I have attached a small program that when run on my machine produces the
error message below and locks up.
[node0000:06319] [mpool_gm_module.c:100] error(8) registering gm memory
I get the error when I run with 32 processors, but not with 4 (even if I
increase the loop count to 20000). This is on a cluster of dual-dual
core opterons with myrinet switches (i.e. using the gm routines).

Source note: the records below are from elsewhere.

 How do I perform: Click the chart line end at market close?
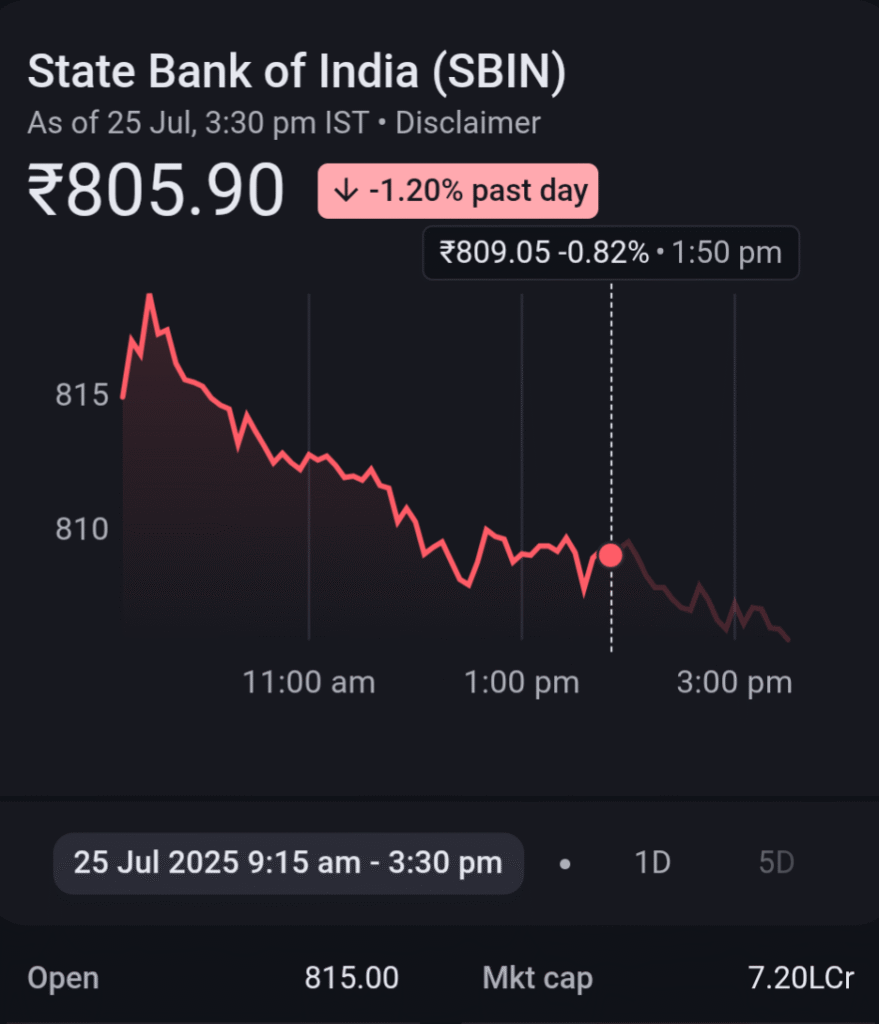(789, 639)
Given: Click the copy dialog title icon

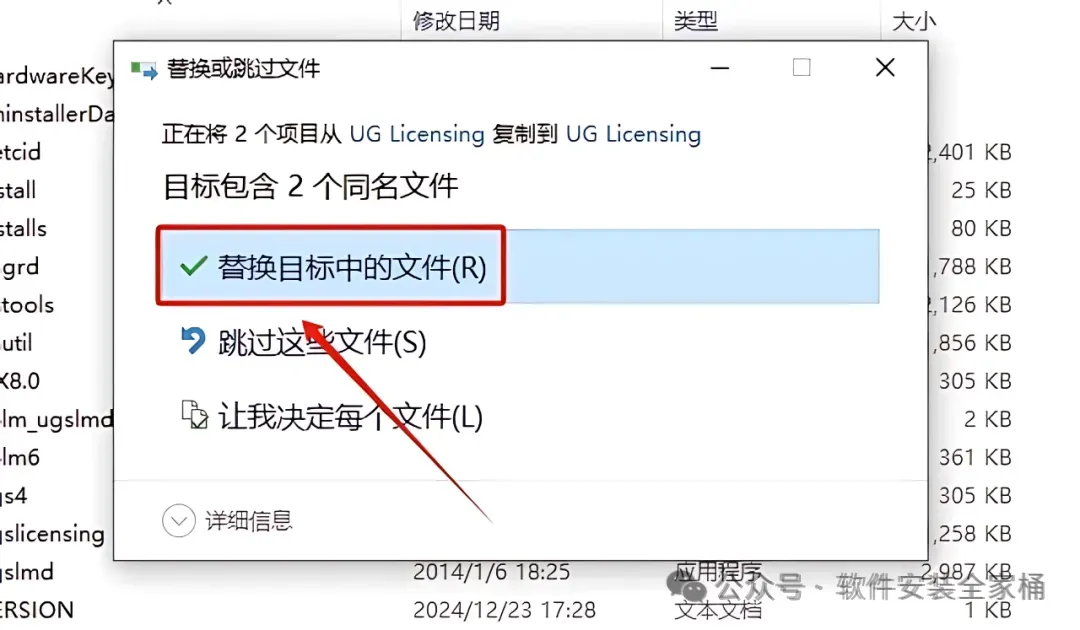Looking at the screenshot, I should point(144,69).
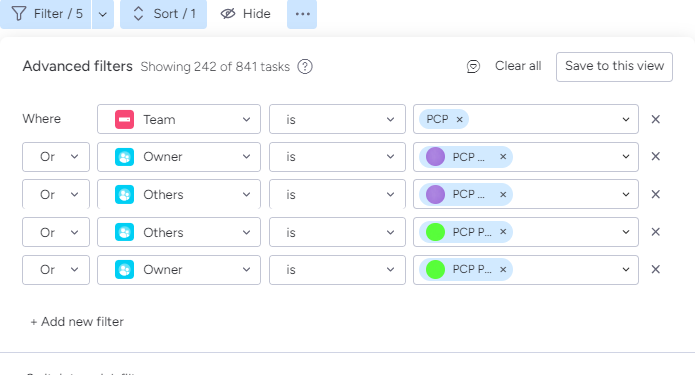Open the Filter split-button arrow dropdown
Image resolution: width=695 pixels, height=375 pixels.
pos(103,14)
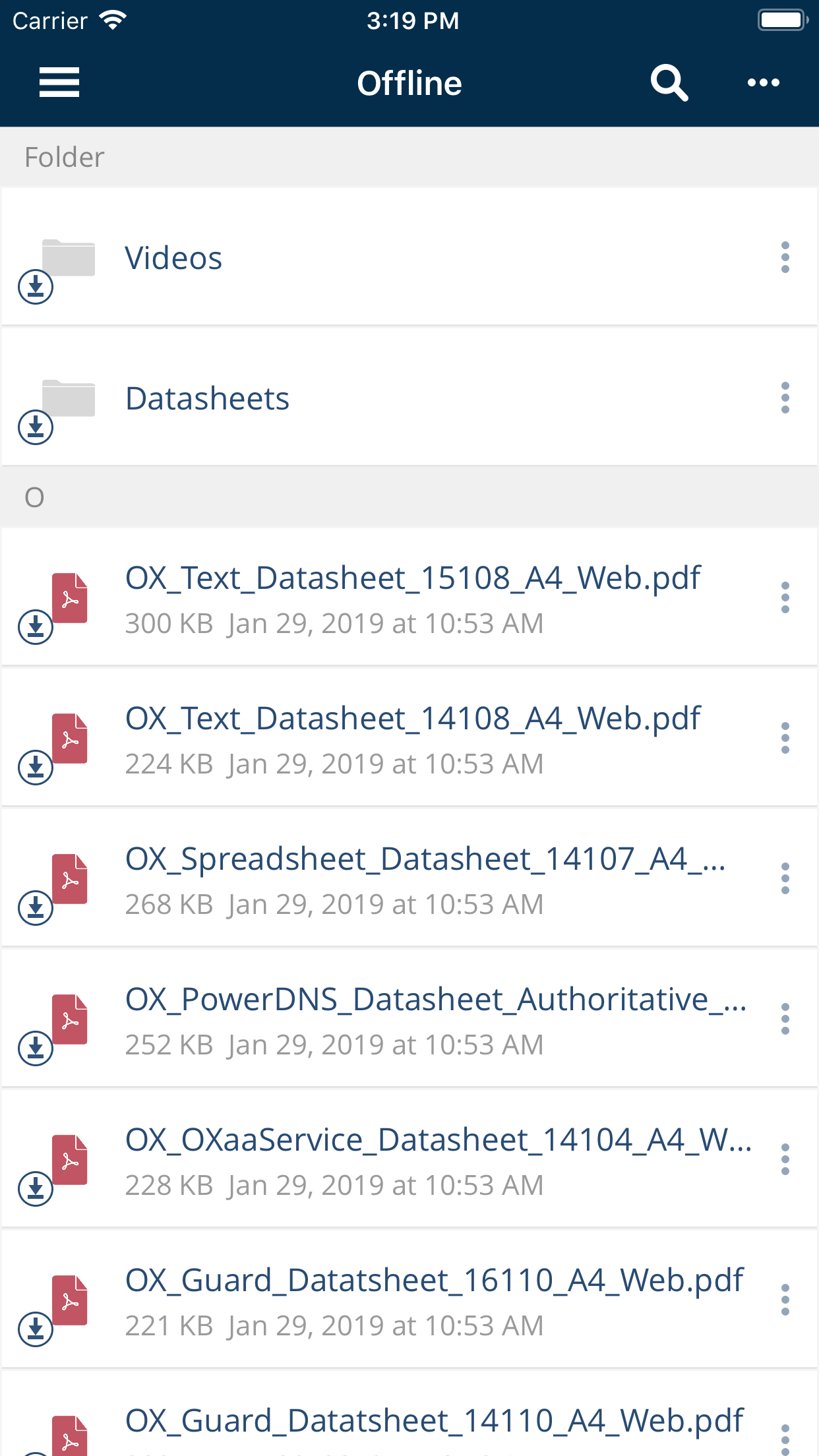This screenshot has width=819, height=1456.
Task: Open the hamburger navigation menu
Action: tap(59, 82)
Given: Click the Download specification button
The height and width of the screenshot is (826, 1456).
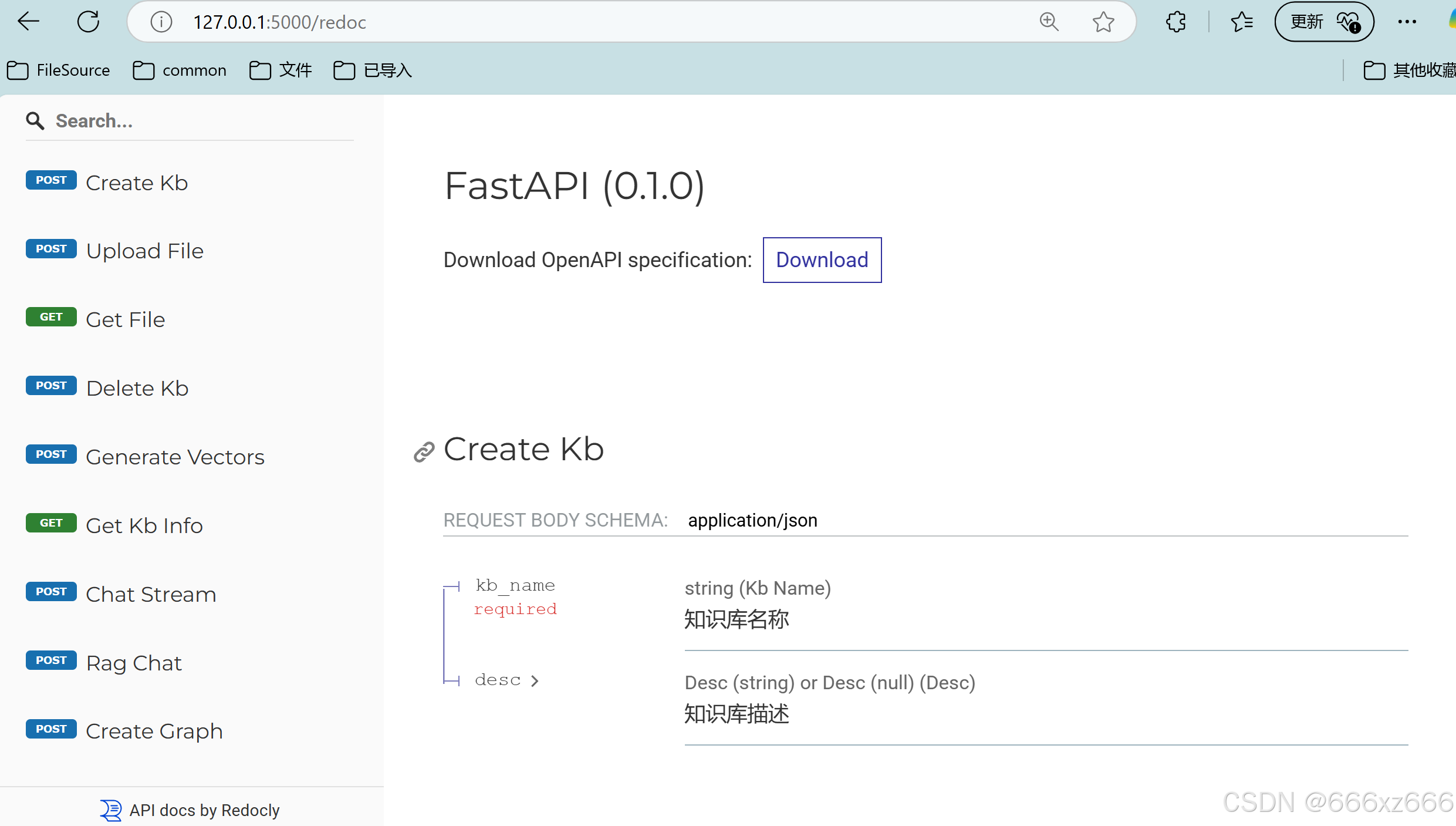Looking at the screenshot, I should [822, 260].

Unfortunately, I don't have the configure options that were used to
build openmpi, but I don't think there was anything unusual. I've also
attached the open_info output. Here is the compile line for the code
g95 -o allreducetest allreducetest.F -I/usr/local/ompi/1.1-gcc/include
-L/usr/local/ompi/1.1-gcc/lib -lmpi
Also note that I did have to make changes to the fortran include files
in openmpi to force all of the integers to be of size 4 (i.e. declaring
them integer(4)) since the default integer size used by g95 is 8 bytes
but the openmpi fortran interface was compiled with f77 which uses 4
byte integers.
Any suggestions on what to look for?
Thanks for the help,
Dave
program parallel_sum_mmnts
real(kind=8):: zmmnts(0:360,28,0:8)
c Use reduction routines to sum whole beam moments across all
c of the processors. It also shares z moment data at PE boundaries.
c --- temporary for z moments
real(kind=8),allocatable:: ztemp(:,:,:)
integer(4):: nn,nslaves,my_index,ii
include "mpif.h"
integer(4):: mpierror
call MPI_INIT(mpierror)
call MPI_COMM_SIZE(MPI_COMM_WORLD,nslaves,mpierror)
call MPI_COMM_RANK(MPI_COMM_WORLD,my_index,mpierror)
do ii=1,20000
print*,"PSM1 ",ii,my_index
zmmnts0 = my_index
zmmnts = my_index
allocate(ztemp(0:360,28,0:8))
c --- Do reduction on beam z moments.
ztemp = zmmnts
nn = (1+360)*28*(1+8)
print*,"PSM1 ",my_index,nn
call MPI_ALLREDUCE(ztemp,zmmnts,nn,
& MPI_DOUBLE_PRECISION,MPI_SUM,MPI_COMM_WORLD,mpierror)
print*,"PSM2 ",my_index
deallocate(ztemp)
enddo
stop
end
|